Pakistan's The News International reported Muttahida Qaumi Movement (MQM) parliamentary leader and provincial minister Syed Sardar Ahmed as telling the Sindh assembly two years ago that the government "forcibly" occupied Mohatta Palace, prompting its owner Shivratan Chandraratan Mohatta to flee for India never to return. Mohatta had approached Jinnah to seek justice, without success, Pakistani media acknowledges. "After the creation of Pakistan in 1947, the trader preferred to stay, but the government took over the palace stating that Quaid-e-Azam and his sister Fatima Jinnah wanted to live there, said Ahmed, a former chief secretary of Sindh. The Mohatta family's belongings were thrown out," The News International reported.

The Mohatta Palace was first used to house Pakistan's ministry of foreign affairs and later transferred to Jinnah's sisters.

In spite of the MQM leader's brutally honest revelations, Sindh officials privately say the mohajir party is blocking the return of the property to the Hindus of Karachi. However, Mohammed Anwer, right-hand man of MQM supremo Altaf Hussain denies the charge. "We are the only secular and liberal party. PPP is using our name actually they want to qabza karo (occupy the gymkhana)," Anwar said from London after his arrest and freedom in a money-laundering case.
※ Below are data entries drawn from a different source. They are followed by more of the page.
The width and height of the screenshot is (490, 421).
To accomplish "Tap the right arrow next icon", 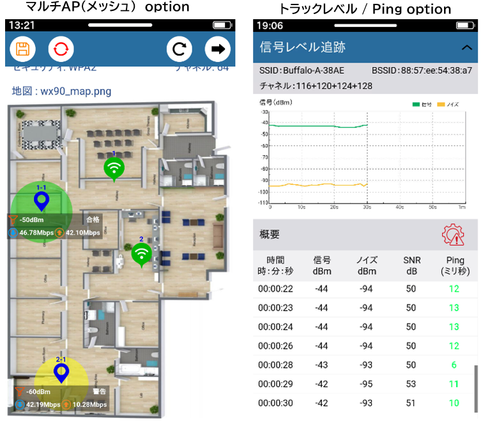I will tap(217, 49).
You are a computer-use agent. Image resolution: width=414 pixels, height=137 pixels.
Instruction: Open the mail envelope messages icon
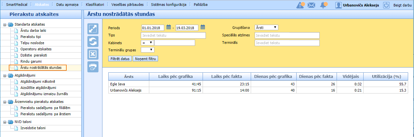point(312,5)
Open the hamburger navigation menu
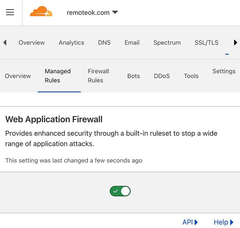 (10, 12)
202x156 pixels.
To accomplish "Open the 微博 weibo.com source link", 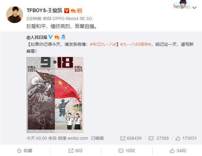I will tap(73, 138).
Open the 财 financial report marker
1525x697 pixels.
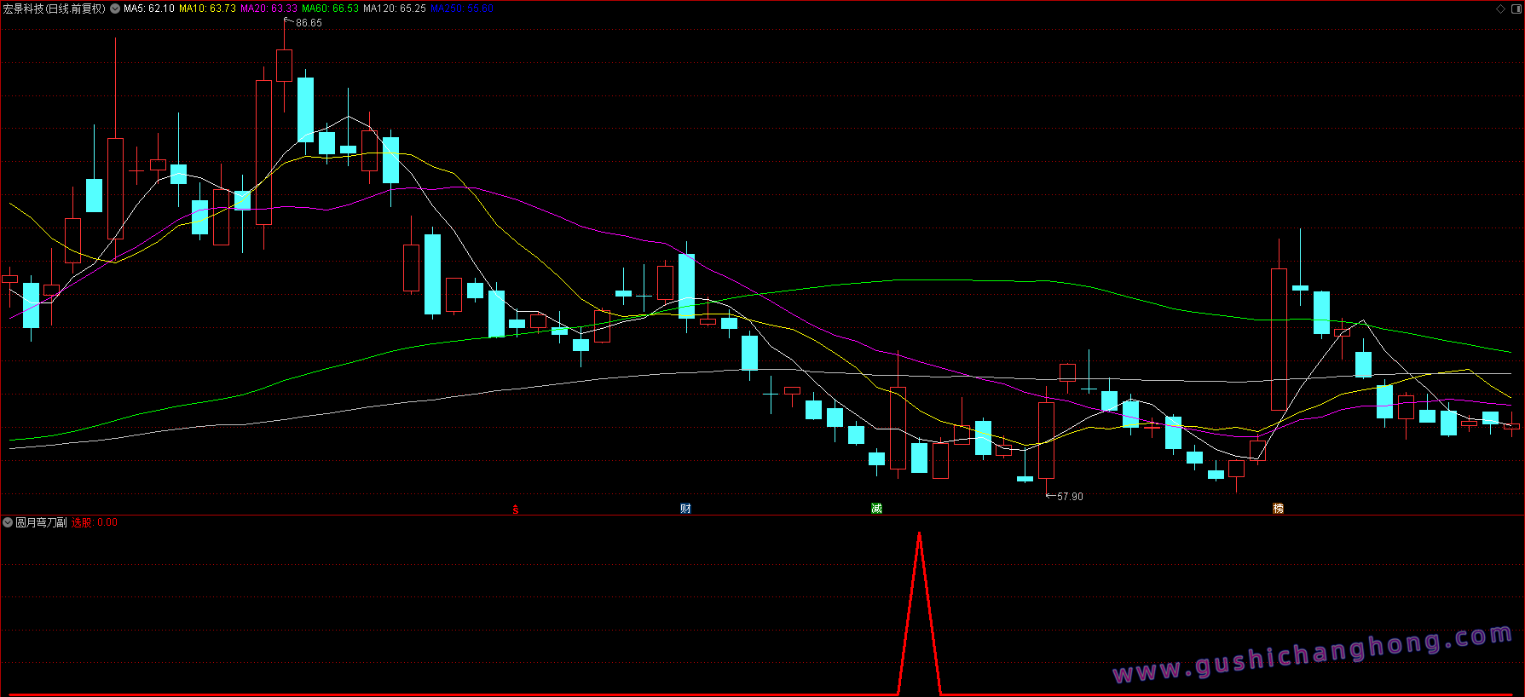click(685, 509)
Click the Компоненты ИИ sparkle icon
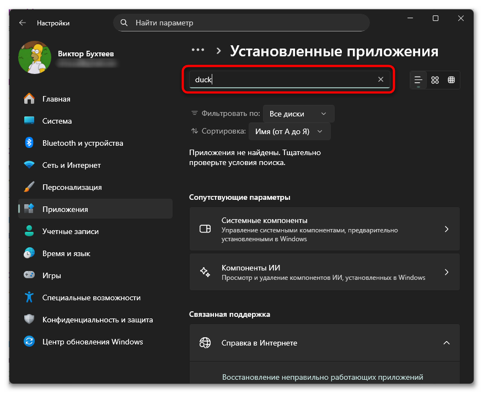The height and width of the screenshot is (393, 483). click(x=205, y=272)
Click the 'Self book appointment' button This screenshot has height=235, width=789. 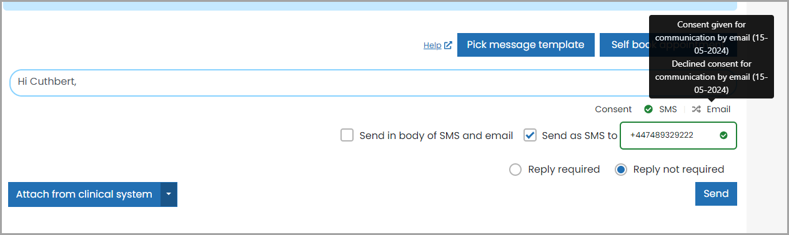pyautogui.click(x=625, y=45)
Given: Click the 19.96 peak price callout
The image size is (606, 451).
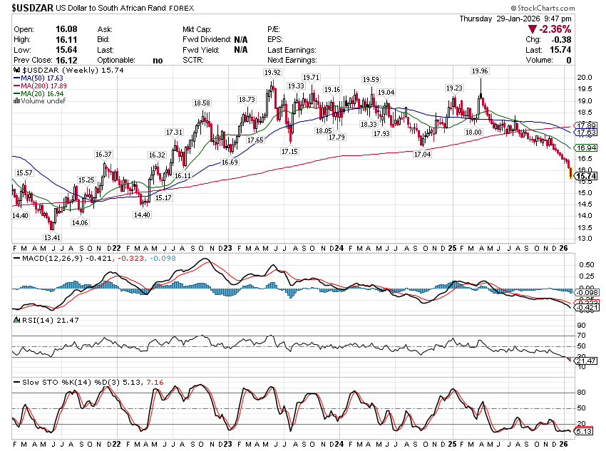Looking at the screenshot, I should click(480, 71).
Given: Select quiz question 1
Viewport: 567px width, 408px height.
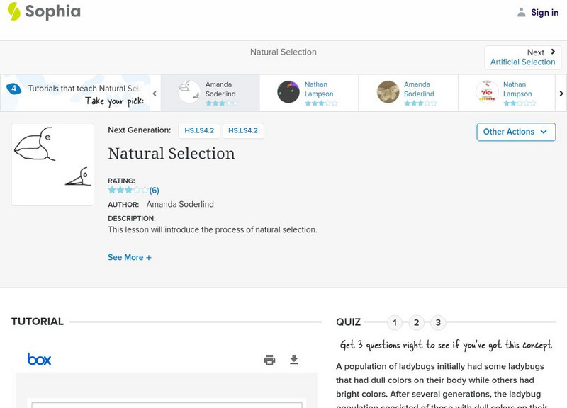Looking at the screenshot, I should (x=395, y=323).
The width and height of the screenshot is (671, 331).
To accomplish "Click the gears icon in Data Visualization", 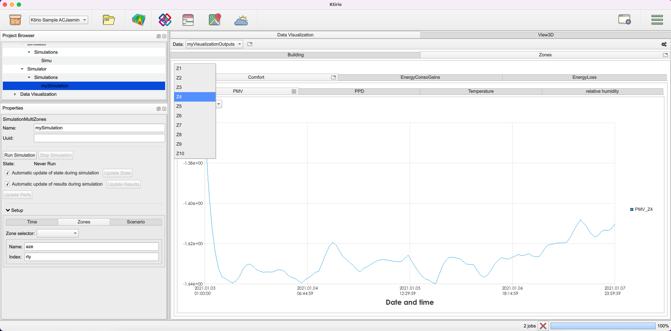I will pyautogui.click(x=664, y=44).
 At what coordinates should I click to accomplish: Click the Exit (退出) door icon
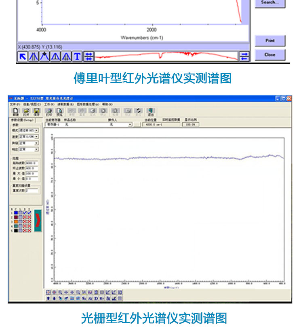tap(151, 112)
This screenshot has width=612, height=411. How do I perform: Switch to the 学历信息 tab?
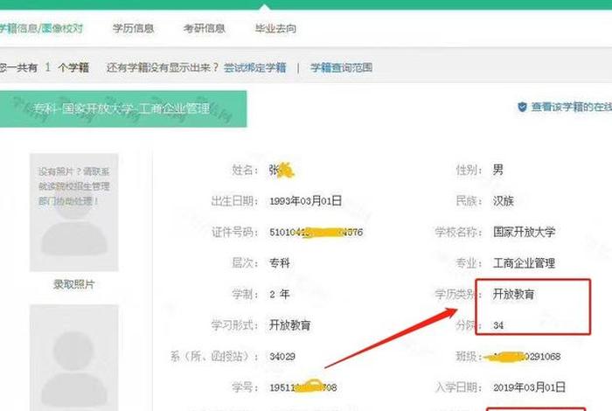133,29
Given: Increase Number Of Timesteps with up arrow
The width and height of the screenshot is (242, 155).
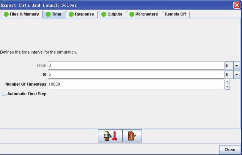Looking at the screenshot, I should pyautogui.click(x=227, y=82).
According to international Sindh rights activist, London-based Lakhu Luhana, the occupation of Hindu Gymkhana can only be viewed in the backdrop of Hindu persecution and their general disenfranchisement in all spheres of life. "It is part of the ongoing ruthless persecution of indigenous Sindhi Hindus and disregard and disrespect of history of Sindhi people," said Luhana, the leader of the World Sindhi Congress.

The 1941 census records that, at the time, Hindus formed 51 per cent of the population of Karachi, which was then called the Paris of the East. The late father of this scribe used to own apartments in Old Karachi. Prior to the Partition, his tenants used to be Sindhi Hindus, who always used to pay the rent on time. But after partition, when he went to collect rent, the Muslim tenants who replaced the Hindus, cursed him instead of paying the rent.

They told him the "grass eaters" had left and they were beef eaters like him. "That day I realised what a monster Jinnah has created," my father said.